__Data shown__.

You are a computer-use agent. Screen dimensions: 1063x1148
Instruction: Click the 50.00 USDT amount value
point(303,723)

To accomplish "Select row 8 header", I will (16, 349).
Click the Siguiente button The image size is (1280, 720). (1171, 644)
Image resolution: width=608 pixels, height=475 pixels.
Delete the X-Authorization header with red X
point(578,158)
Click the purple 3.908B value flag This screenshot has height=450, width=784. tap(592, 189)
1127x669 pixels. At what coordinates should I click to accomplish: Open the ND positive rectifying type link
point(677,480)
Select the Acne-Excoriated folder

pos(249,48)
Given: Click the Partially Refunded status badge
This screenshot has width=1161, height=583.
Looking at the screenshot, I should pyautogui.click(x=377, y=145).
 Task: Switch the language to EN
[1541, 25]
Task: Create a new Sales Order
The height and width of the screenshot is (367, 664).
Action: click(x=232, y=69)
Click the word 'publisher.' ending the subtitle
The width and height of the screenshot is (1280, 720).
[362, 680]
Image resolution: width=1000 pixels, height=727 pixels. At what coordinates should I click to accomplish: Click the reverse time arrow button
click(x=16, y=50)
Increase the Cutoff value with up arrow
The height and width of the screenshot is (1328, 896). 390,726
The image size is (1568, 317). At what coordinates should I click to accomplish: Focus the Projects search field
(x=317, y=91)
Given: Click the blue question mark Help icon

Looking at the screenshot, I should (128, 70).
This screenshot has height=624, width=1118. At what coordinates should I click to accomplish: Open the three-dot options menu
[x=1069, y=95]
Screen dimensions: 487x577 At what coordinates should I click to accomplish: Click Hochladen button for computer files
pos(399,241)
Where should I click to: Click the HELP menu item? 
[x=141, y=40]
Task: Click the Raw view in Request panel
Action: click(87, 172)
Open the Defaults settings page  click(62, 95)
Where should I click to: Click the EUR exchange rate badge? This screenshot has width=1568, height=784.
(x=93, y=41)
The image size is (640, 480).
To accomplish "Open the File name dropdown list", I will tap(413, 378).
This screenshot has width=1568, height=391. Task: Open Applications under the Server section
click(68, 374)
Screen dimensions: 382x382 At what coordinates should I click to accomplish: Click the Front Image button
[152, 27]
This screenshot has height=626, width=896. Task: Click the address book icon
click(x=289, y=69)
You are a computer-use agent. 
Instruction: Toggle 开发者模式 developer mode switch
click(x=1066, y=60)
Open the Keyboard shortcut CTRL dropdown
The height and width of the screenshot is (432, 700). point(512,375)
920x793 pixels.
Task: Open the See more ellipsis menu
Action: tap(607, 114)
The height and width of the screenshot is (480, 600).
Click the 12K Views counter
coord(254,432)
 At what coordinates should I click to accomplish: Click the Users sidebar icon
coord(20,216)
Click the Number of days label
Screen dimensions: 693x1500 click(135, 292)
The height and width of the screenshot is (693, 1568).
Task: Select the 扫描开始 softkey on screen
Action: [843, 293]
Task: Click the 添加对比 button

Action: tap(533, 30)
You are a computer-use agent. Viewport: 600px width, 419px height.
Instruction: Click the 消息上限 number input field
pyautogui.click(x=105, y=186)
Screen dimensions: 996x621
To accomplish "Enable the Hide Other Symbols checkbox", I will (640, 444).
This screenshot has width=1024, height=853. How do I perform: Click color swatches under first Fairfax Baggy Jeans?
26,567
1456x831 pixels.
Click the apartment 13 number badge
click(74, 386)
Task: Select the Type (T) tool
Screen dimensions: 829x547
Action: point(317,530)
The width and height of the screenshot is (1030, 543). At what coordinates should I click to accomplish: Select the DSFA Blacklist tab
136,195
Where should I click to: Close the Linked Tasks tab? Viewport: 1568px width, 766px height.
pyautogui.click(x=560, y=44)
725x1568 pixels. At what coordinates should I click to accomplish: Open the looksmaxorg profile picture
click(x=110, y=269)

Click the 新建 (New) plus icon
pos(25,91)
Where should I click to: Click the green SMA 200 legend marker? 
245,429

__What you will do__.
Going through the material above, work out how many lines contain the string "agent" and give only that figure.

__Answer for the task__.
3